SPD-Generalsekretärin Andrea Nahles warf den Sicherheitsbehörden Totalversagen vor. „Man kann schon nicht mehr von Pleiten und Pannen reden“, sagte Nahles. Das Verhalten der Dienste sei vielmehr ein „Totalversagen“ und verlange „rückhaltlose Aufklärung und eine Reform aller Dienste in diesem Land“. Nahles fügte hinzu: „Denn das sind wir den Opfern und ihren Angehörigen, aber auch und nicht zuletzt unserer Demokratie schuldig!“

Bundesinnenminister Hans-Peter Friedrich (CSU) war nicht über die Spitzeltätigkeit des mutmaßlichen NSU-Unterstützers in Berlin informiert.
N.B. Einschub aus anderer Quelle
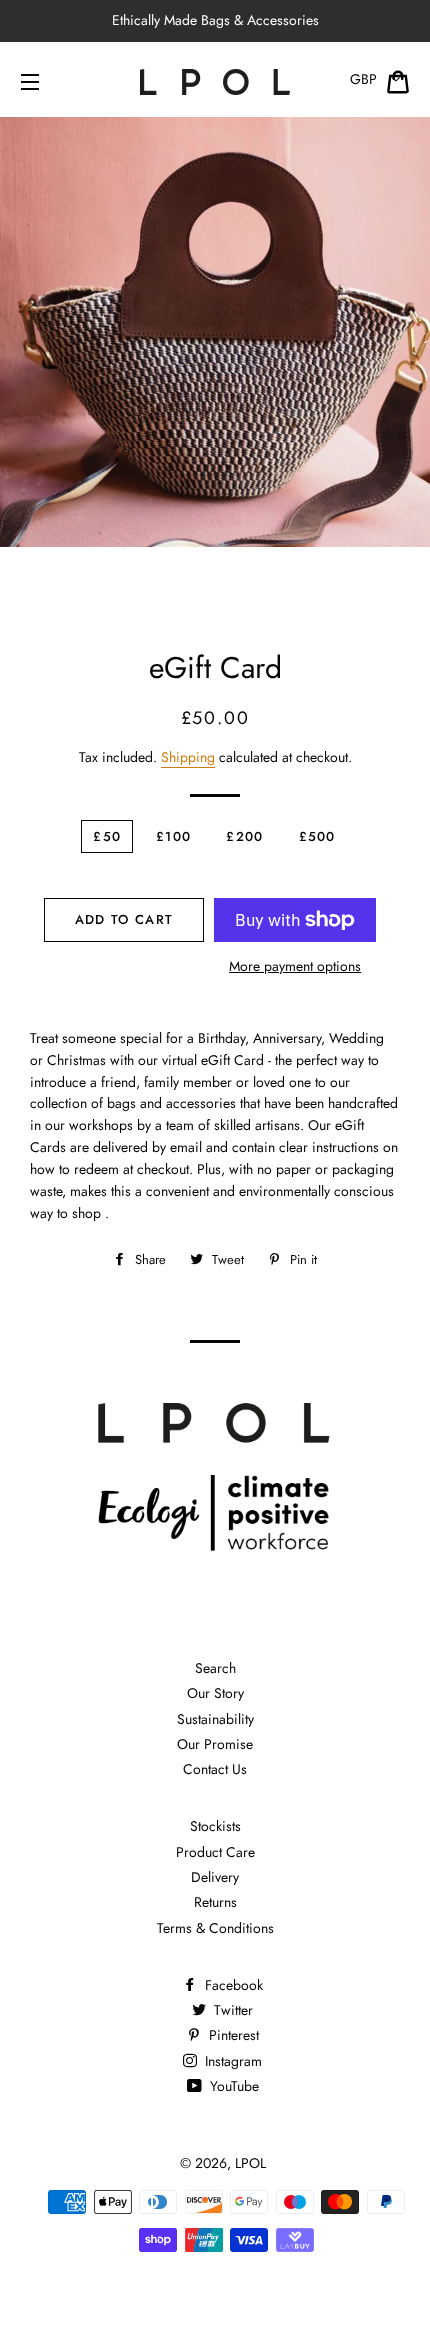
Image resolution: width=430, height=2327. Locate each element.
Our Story (215, 1693)
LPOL (250, 2163)
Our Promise (215, 1744)
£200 (244, 836)
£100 (173, 836)
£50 (107, 836)
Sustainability (215, 1719)
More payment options (295, 966)
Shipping (188, 757)
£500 (317, 836)
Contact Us (215, 1769)
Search (215, 1668)
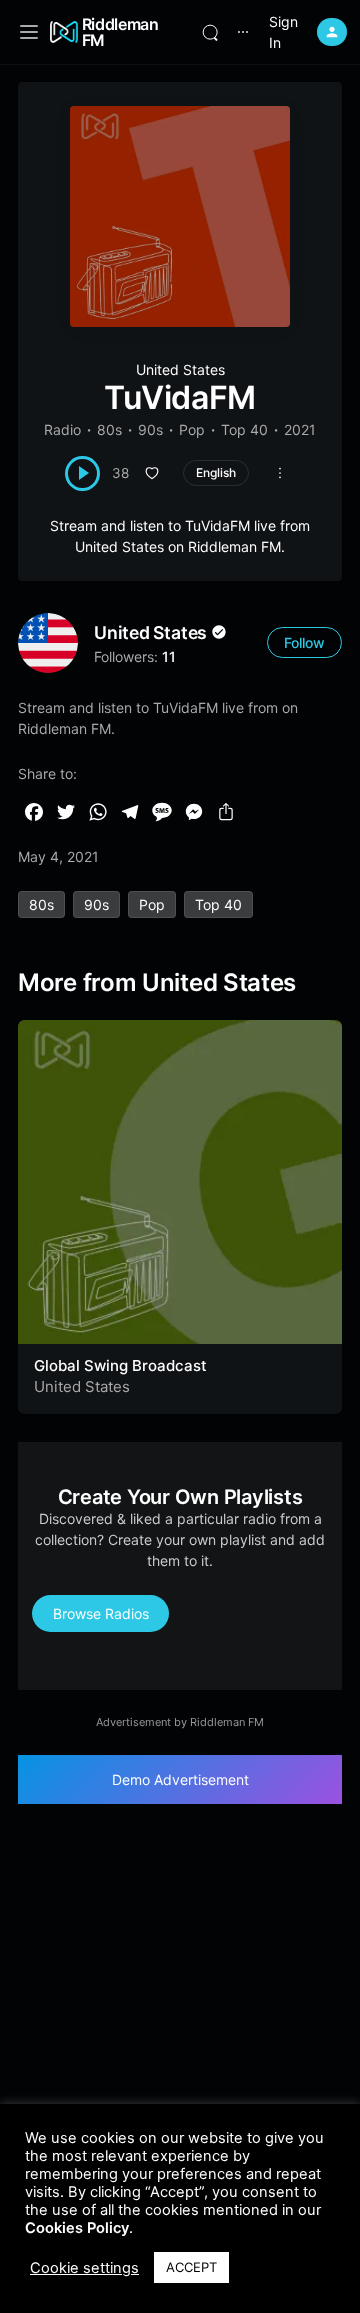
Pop (192, 429)
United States (180, 369)
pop (152, 904)
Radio (62, 429)
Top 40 (244, 429)
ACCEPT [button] (191, 2267)
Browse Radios (101, 1613)
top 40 (218, 904)
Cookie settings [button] (84, 2268)
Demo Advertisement (180, 1779)
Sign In (283, 32)
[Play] (82, 473)
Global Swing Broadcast (120, 1365)
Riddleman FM (120, 32)
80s (109, 429)
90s (150, 429)
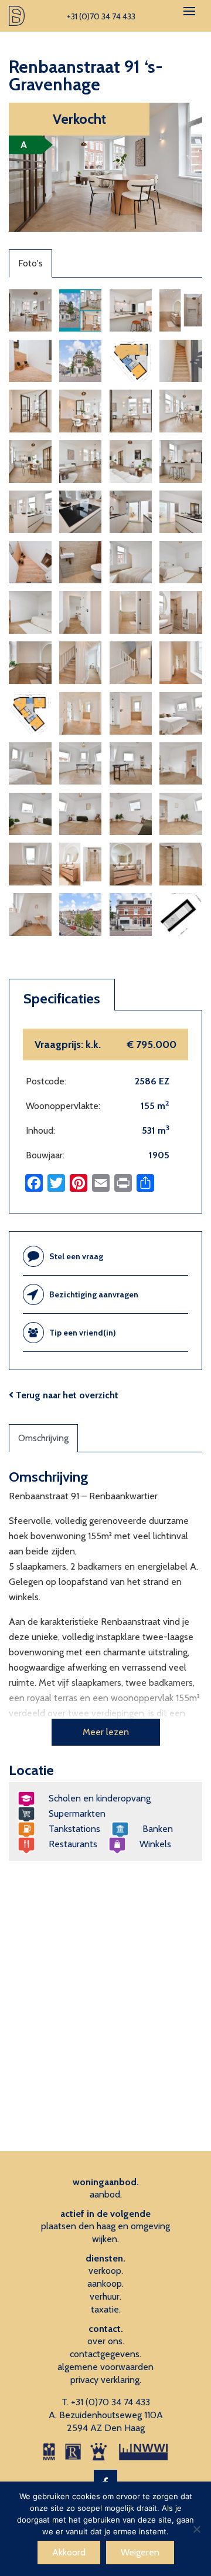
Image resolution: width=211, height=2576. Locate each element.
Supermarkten (77, 1813)
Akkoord (69, 2552)
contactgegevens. (105, 2353)
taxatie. (106, 2309)
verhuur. (105, 2296)
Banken (157, 1828)
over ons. (105, 2341)
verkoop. (106, 2270)
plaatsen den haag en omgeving (105, 2226)
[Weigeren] (196, 2529)
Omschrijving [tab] (43, 1437)
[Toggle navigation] (189, 11)
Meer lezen (106, 1731)
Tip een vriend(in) (82, 1332)
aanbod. (106, 2194)
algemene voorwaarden (105, 2366)
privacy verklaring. (105, 2379)
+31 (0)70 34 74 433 (110, 2402)
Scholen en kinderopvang (100, 1798)
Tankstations (74, 1828)
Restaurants (73, 1844)
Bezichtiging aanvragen (93, 1294)
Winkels (155, 1844)
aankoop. (105, 2283)
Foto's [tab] (30, 263)
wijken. (105, 2238)
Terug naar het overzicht (65, 1395)
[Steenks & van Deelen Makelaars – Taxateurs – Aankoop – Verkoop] (17, 16)
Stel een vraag (76, 1256)
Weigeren (140, 2552)
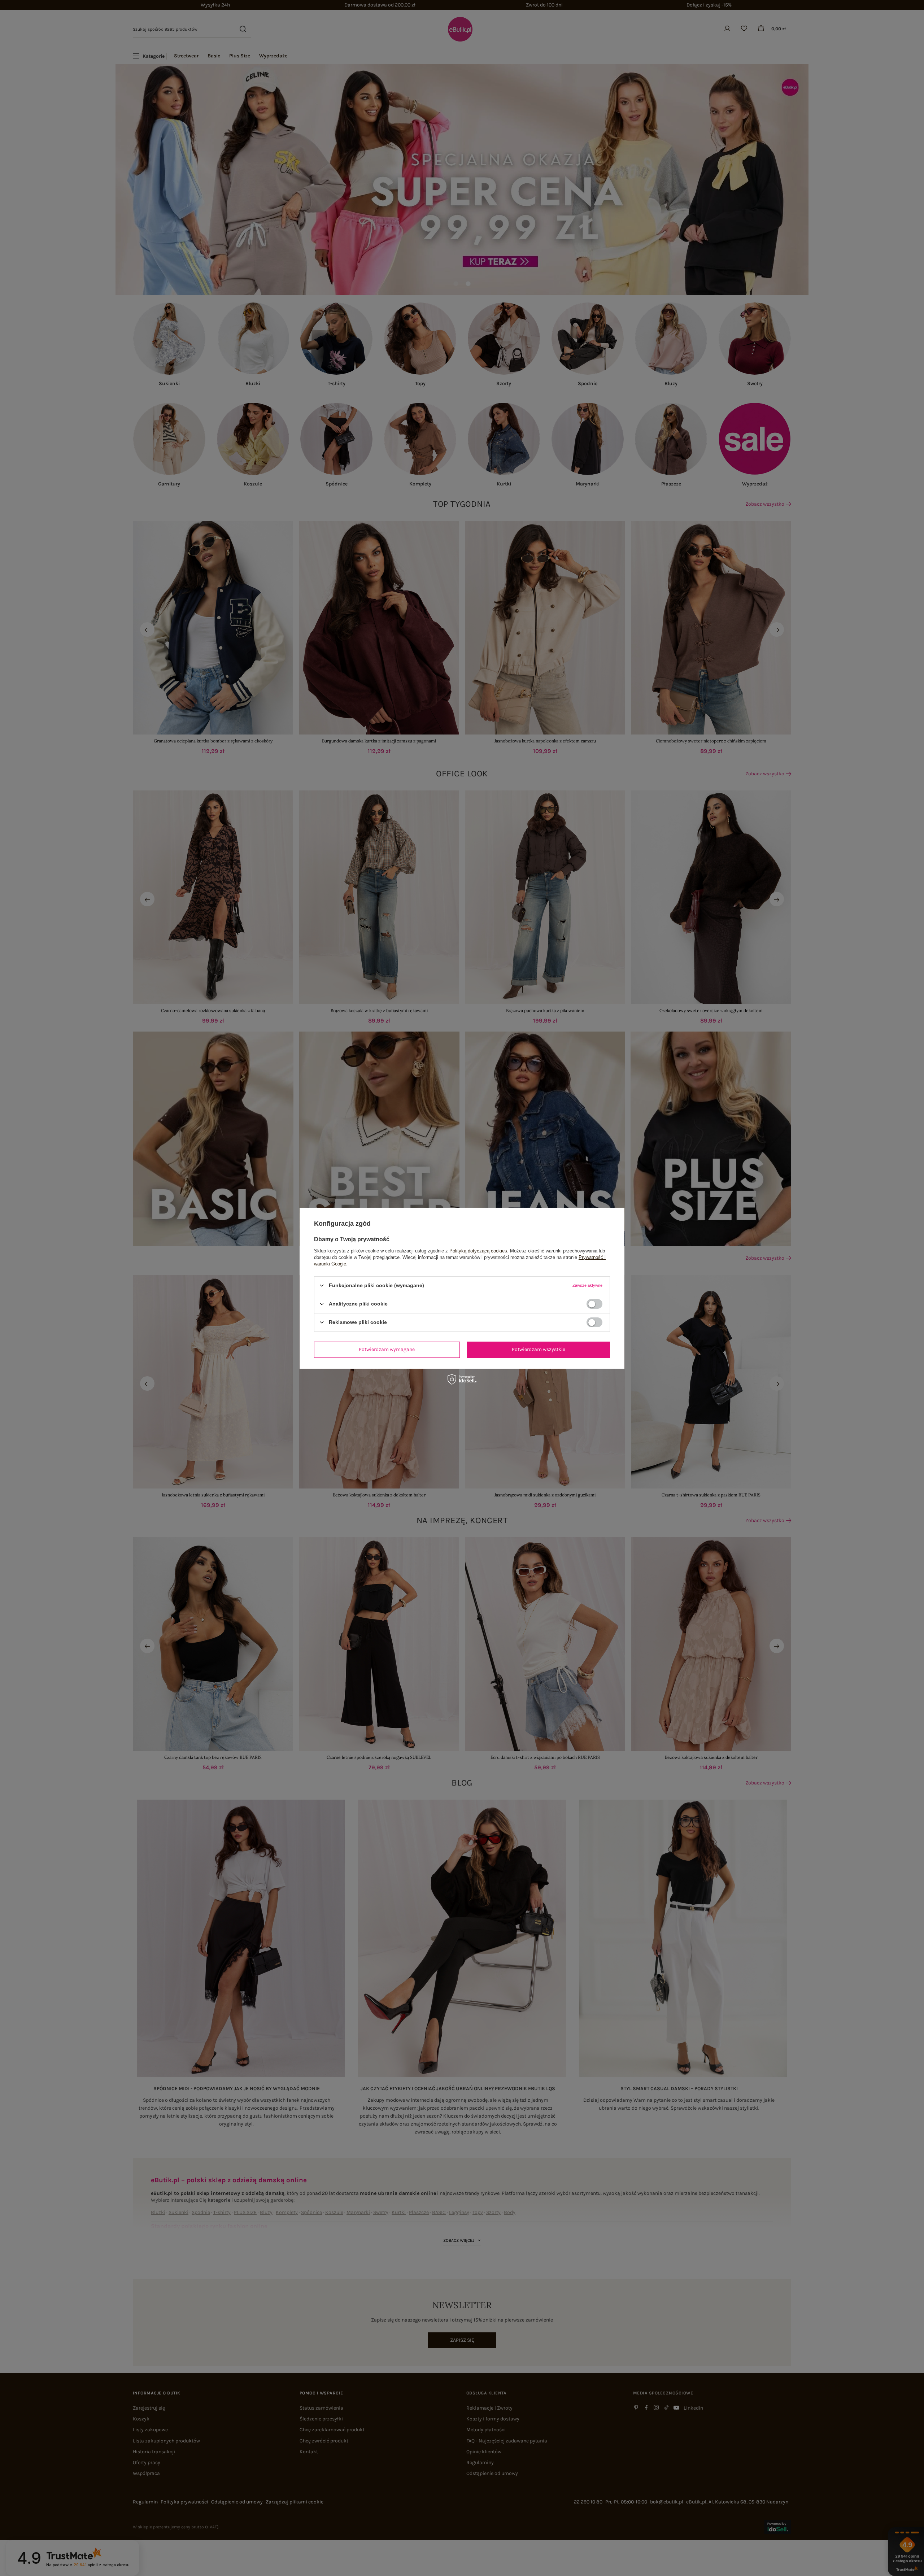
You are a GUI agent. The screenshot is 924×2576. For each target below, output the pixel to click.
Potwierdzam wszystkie (538, 1349)
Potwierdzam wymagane (387, 1349)
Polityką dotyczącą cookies (478, 1250)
Friedrich habe erstmals am 13. September mit der Sitzung des Untersuchungsausschusses von dem Vorgang erfahren, sagte ein Sprecher auf dapd-Anfrage und bestätigte damit einen Bericht des Nachrichtenmagazins „Focus“. Als Konsequenz forderte eine bessere Information aller Behörden. „Es muss klar sein, dass alle Verfassungsschutzbehörden zusammenarbeiten müssen“, betonte er. Dies gelte auch für den MAD.